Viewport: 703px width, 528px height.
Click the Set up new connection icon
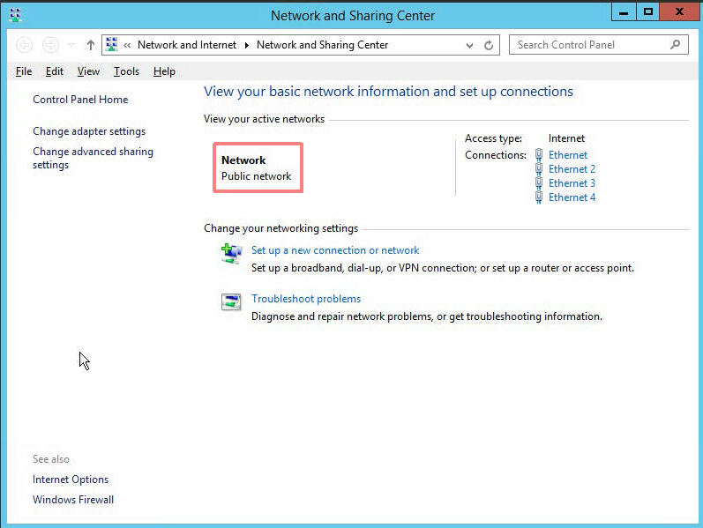tap(231, 254)
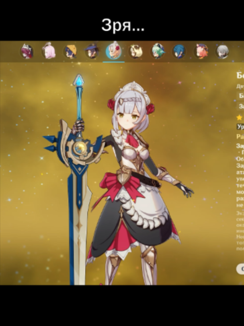Image resolution: width=244 pixels, height=326 pixels.
Task: Choose the pink-haired character avatar
Action: pos(49,51)
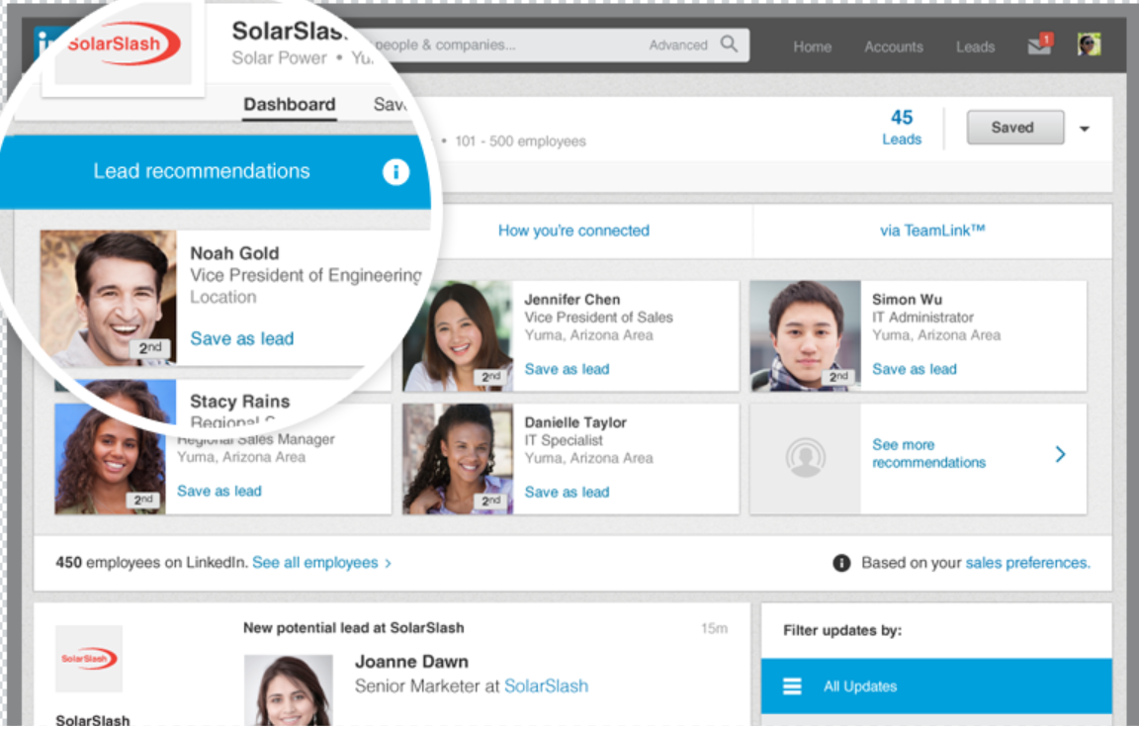Screen dimensions: 1139x729
Task: Click the user profile avatar
Action: click(1089, 45)
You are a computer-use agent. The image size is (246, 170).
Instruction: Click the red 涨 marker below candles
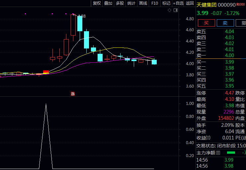(73, 94)
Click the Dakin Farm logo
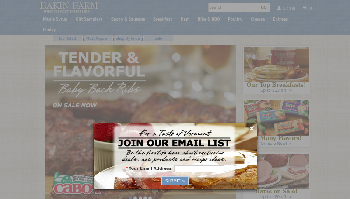 pyautogui.click(x=69, y=7)
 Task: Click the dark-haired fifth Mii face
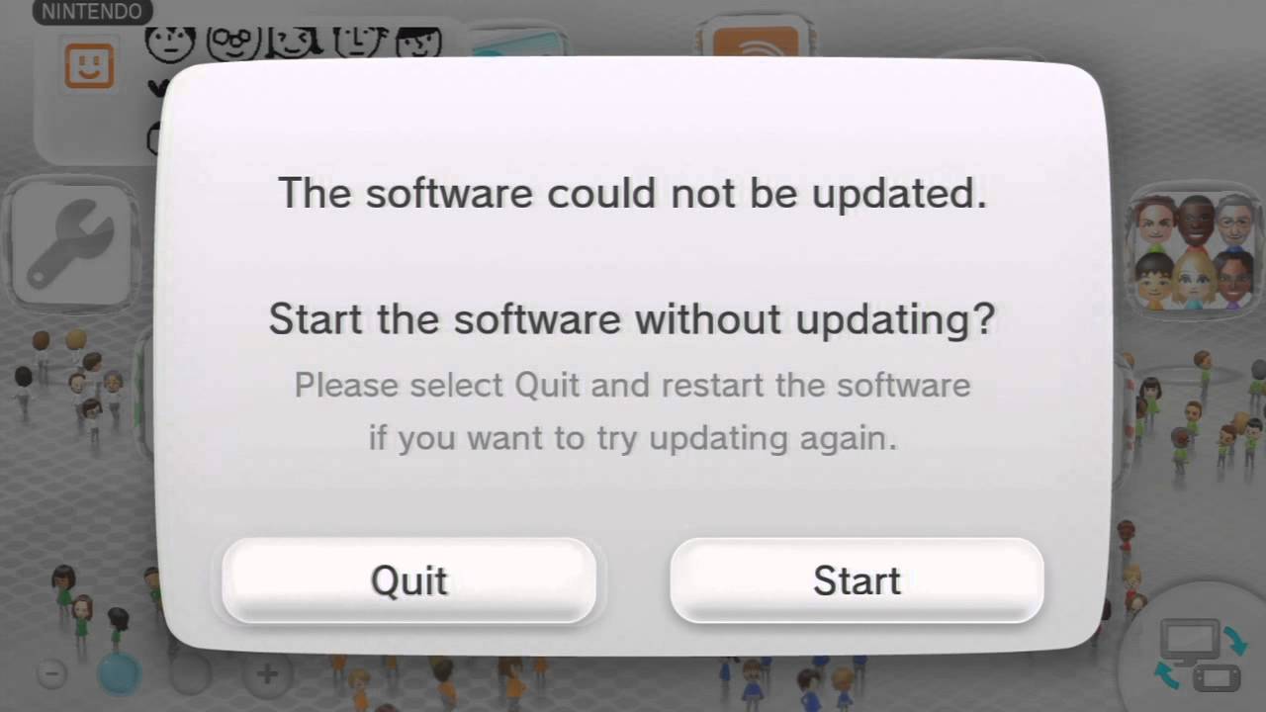(418, 42)
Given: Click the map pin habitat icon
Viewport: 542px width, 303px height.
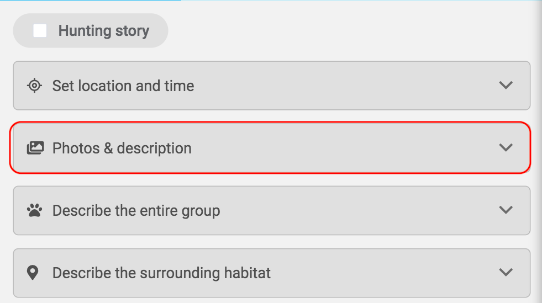Looking at the screenshot, I should click(x=33, y=273).
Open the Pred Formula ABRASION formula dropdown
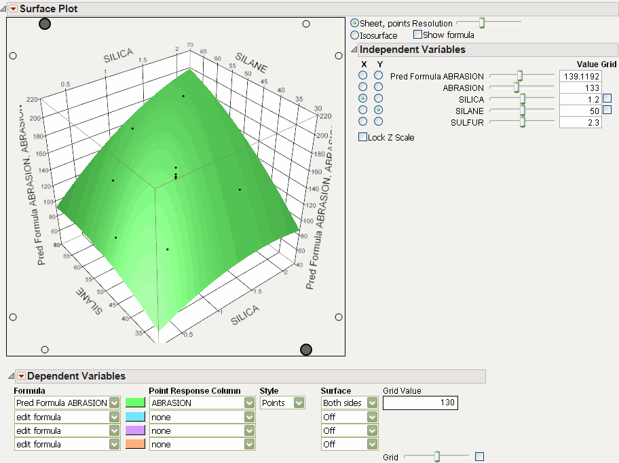The image size is (619, 463). point(114,403)
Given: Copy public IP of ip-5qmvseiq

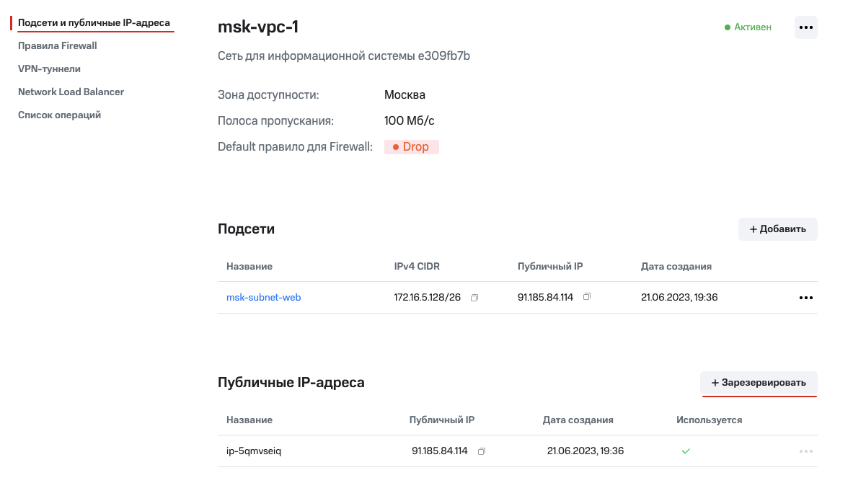Looking at the screenshot, I should tap(482, 451).
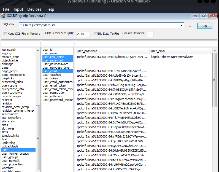Open the Devices menu

coord(34,9)
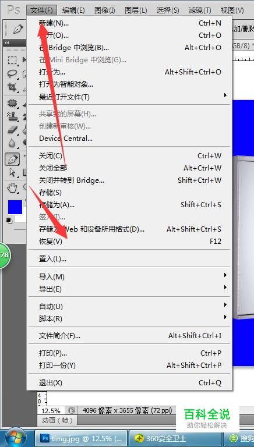Screen dimensions: 254x447
Task: Select the Rectangular Marquee tool
Action: [x=12, y=60]
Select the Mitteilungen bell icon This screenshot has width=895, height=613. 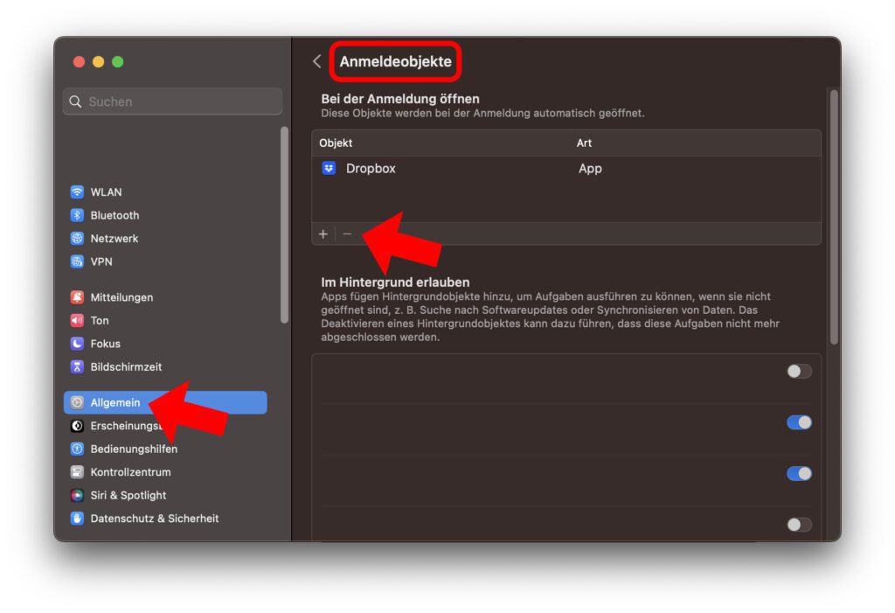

▶ [WHAT IS REQUIRED]
Everything in the listing except the pictures must come back exactly as written.

▶ [ANSWER FOR THE TASK]
Viewport: 703px width, 528px height.
Click the Set up new connection icon
tap(231, 254)
Image resolution: width=244 pixels, height=326 pixels.
Task: Choose the pink-haired character avatar
Action: pos(49,51)
Screen dimensions: 1139x729
Task: Click the user profile avatar
Action: click(1089, 45)
You are a computer-use agent. The image size is (246, 170).
Instruction: Click the red 涨 marker below candles
(73, 94)
Click the Dakin Farm logo
 pyautogui.click(x=69, y=7)
 Task: Click the dark-haired fifth Mii face
(418, 42)
Given: Click the map pin habitat icon
Viewport: 542px width, 303px height.
Looking at the screenshot, I should click(x=33, y=273).
Open the Pred Formula ABRASION formula dropdown
The image size is (619, 463). point(114,403)
Given: Copy public IP of ip-5qmvseiq

Looking at the screenshot, I should tap(482, 451).
Open the Devices menu

coord(34,9)
Screen dimensions: 254x447
Task: Select the Rectangular Marquee tool
Action: [x=12, y=60]
Select the Mitteilungen bell icon This screenshot has width=895, height=613. 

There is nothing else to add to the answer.